Exercise directions | One number is the full answer: how many lines in the records contain the word "Feed"?

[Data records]
=== Section Start ===

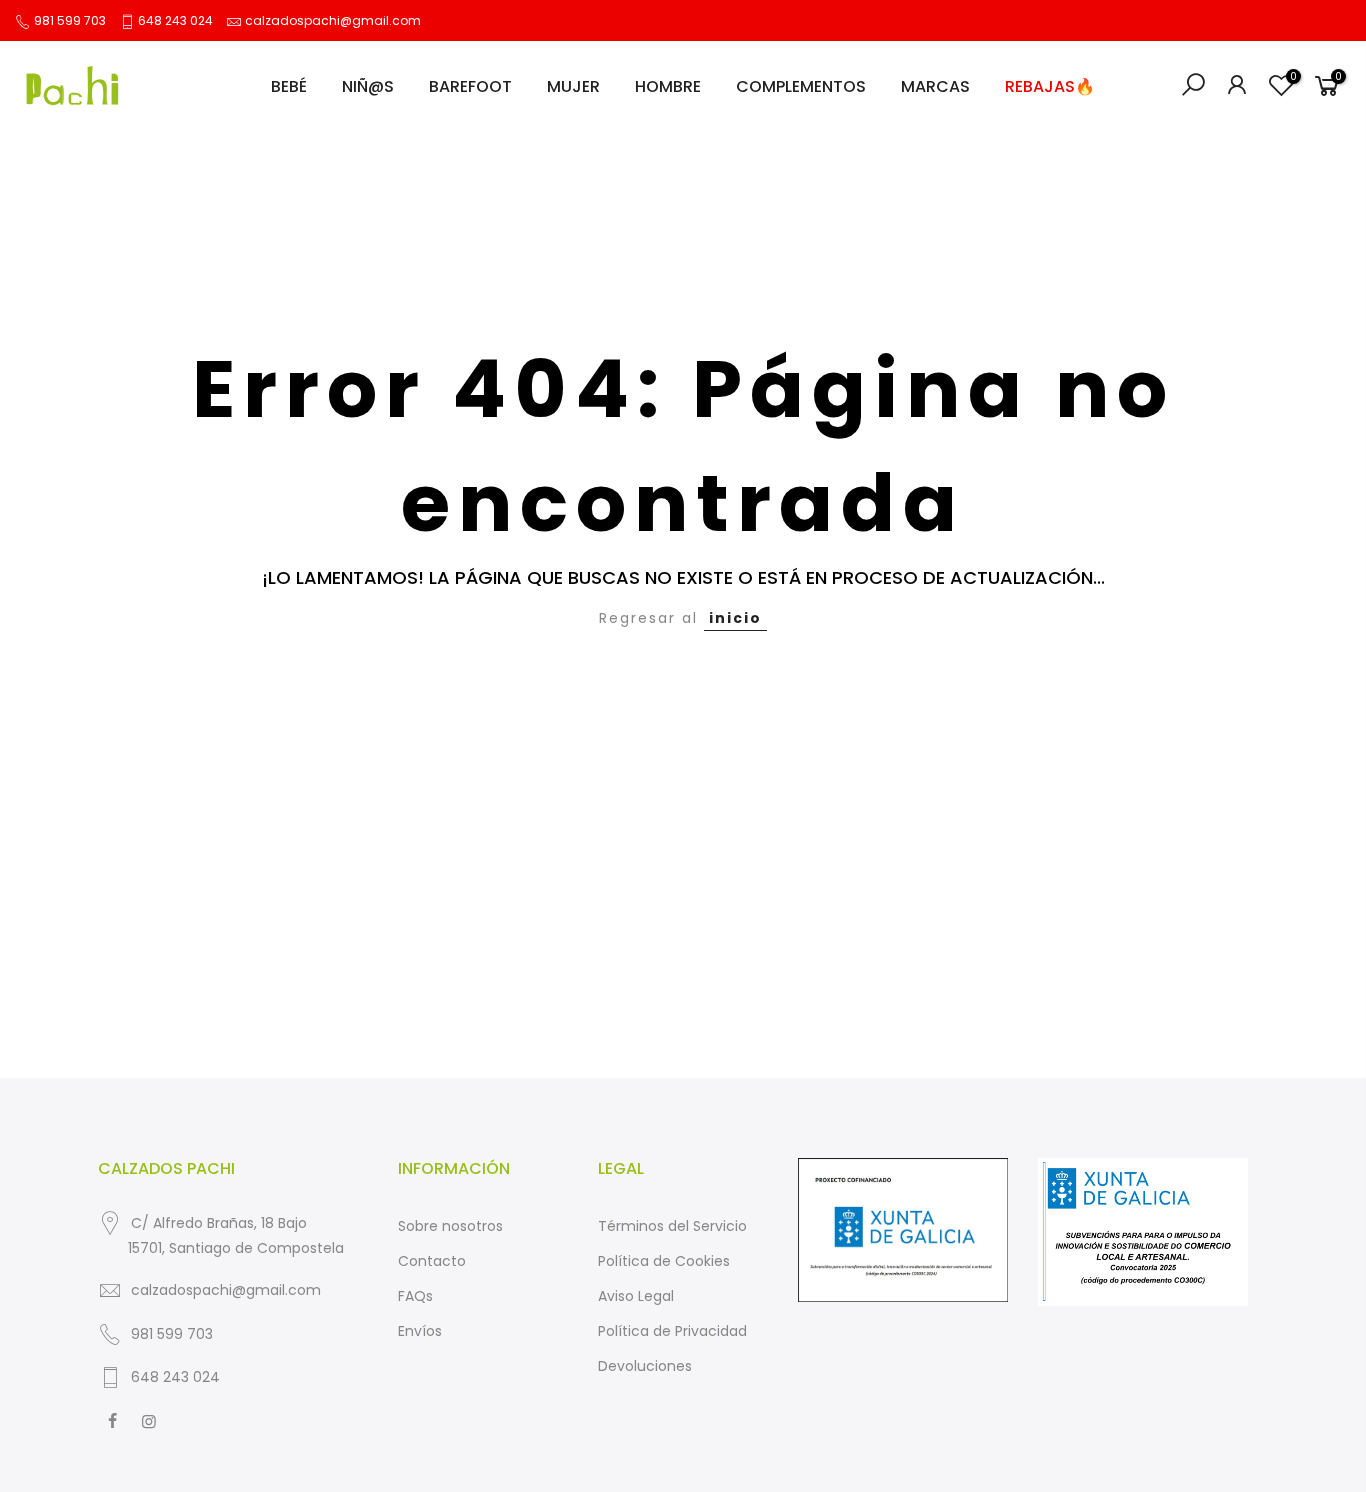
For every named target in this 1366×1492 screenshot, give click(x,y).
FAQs (415, 1296)
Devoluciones (645, 1366)
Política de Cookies (664, 1261)
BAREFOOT (470, 86)
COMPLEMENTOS (801, 86)
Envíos (420, 1331)
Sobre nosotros (450, 1226)
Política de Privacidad (672, 1331)
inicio (735, 618)
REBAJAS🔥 (1050, 86)
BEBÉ (289, 86)
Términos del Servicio (672, 1226)
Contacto (432, 1261)
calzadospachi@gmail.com (333, 20)
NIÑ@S (368, 86)
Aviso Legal (636, 1296)
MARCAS (935, 86)
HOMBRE (668, 86)
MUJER (573, 86)
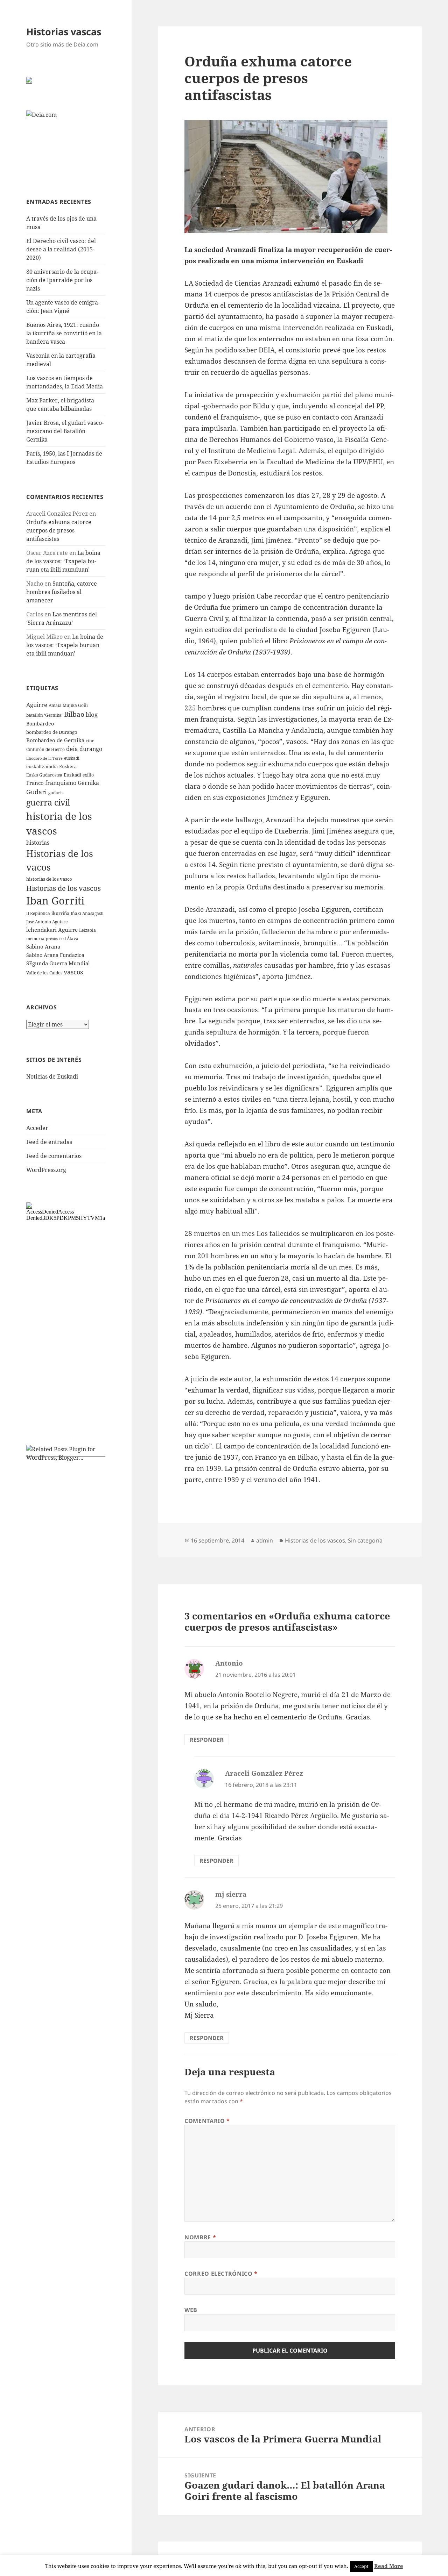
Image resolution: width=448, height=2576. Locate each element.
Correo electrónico (221, 2273)
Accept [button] (361, 2566)
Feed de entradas (49, 1142)
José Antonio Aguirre (47, 922)
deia (72, 749)
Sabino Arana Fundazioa (55, 955)
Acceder (37, 1128)
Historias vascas (63, 31)
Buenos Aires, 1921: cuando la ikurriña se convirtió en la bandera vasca (64, 333)
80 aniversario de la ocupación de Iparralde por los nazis (62, 280)
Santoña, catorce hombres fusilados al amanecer (61, 592)
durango (90, 749)
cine (90, 741)
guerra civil (48, 802)
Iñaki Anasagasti (87, 913)
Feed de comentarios (54, 1156)
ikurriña (60, 913)
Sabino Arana (43, 946)
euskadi (71, 758)
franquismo (60, 783)
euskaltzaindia (42, 766)
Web (190, 2310)
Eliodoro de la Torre (44, 758)
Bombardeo (40, 723)
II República (38, 913)
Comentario (207, 2121)
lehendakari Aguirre (52, 929)
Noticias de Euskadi (52, 1076)
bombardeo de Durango (51, 732)
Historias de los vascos (63, 888)
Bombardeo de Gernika (55, 740)
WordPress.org (46, 1170)
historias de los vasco (49, 879)
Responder (207, 1740)
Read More (388, 2565)
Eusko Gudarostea (44, 775)
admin (264, 1540)
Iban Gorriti (55, 901)
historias (37, 842)
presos (52, 938)
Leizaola (87, 930)
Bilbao (74, 714)
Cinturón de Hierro (45, 749)
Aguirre (36, 705)
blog (92, 714)
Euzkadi (72, 775)
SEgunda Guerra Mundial (58, 963)
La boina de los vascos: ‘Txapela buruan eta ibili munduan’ (63, 561)
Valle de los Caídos (44, 973)
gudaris (55, 793)
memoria (35, 939)
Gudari (36, 791)
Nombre (200, 2237)
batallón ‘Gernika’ (44, 715)
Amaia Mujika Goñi (68, 705)
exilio (88, 775)
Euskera (68, 766)
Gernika (88, 783)
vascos (73, 972)
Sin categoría (365, 1540)
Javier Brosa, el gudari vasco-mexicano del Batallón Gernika (65, 431)
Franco (35, 782)
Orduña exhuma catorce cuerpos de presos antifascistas (58, 530)
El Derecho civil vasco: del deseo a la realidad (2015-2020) (61, 249)
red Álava (68, 939)
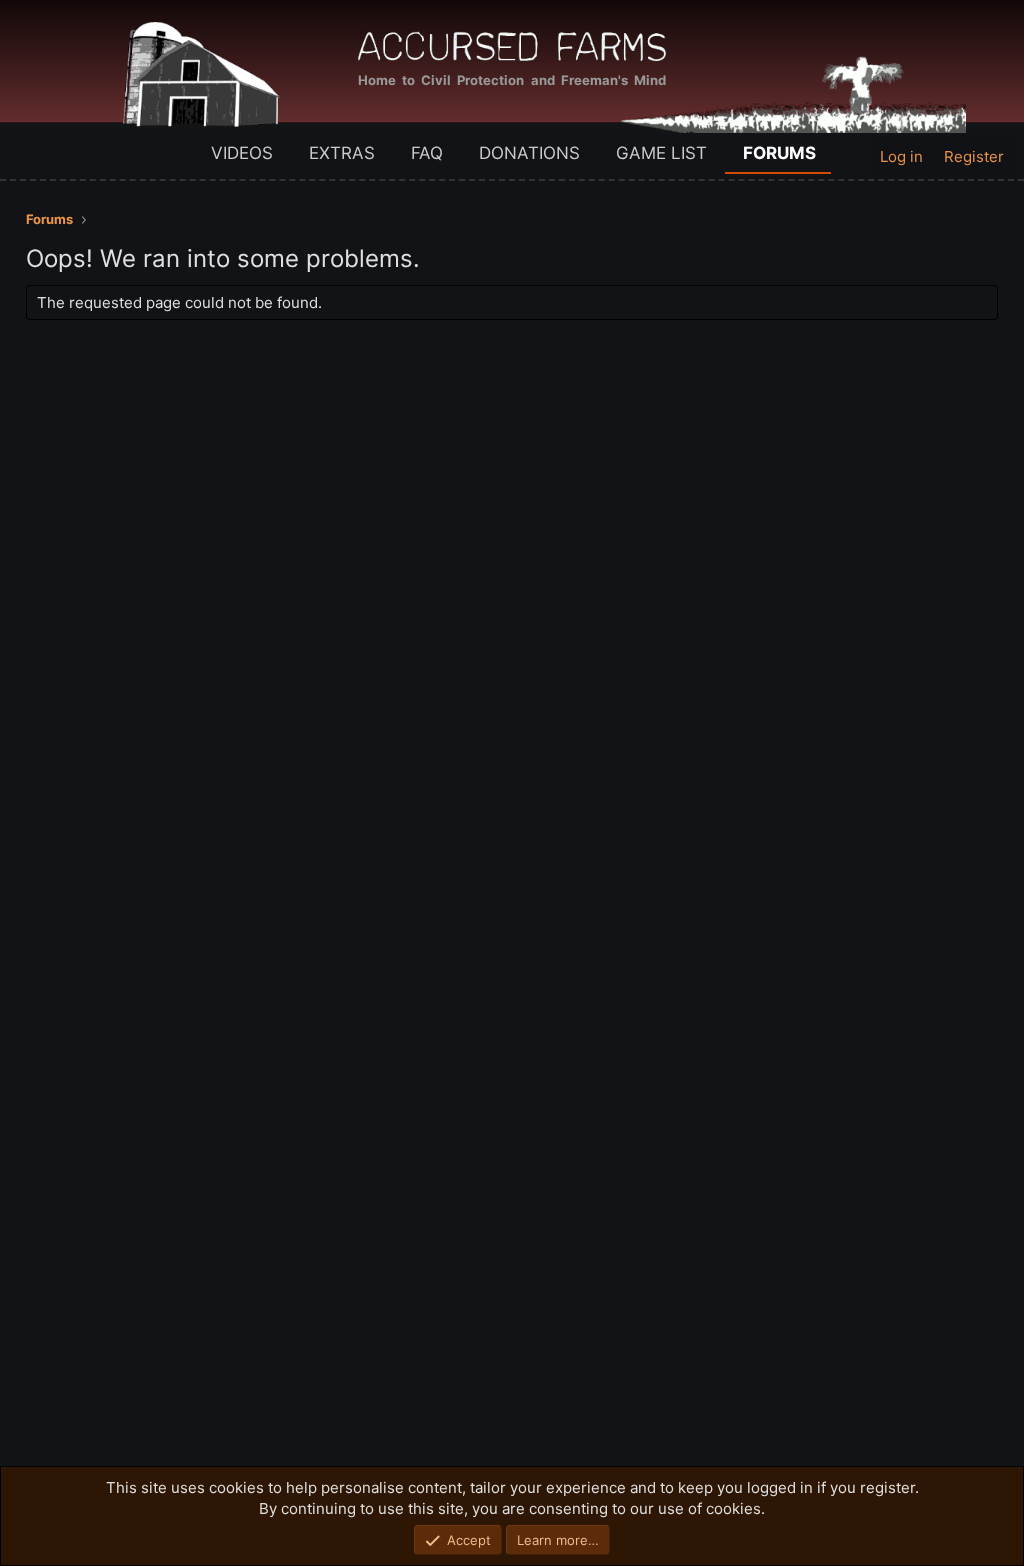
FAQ (427, 153)
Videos (242, 153)
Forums (779, 153)
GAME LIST (661, 153)
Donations (529, 153)
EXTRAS (342, 153)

=== Section End ===

Exercise output | 2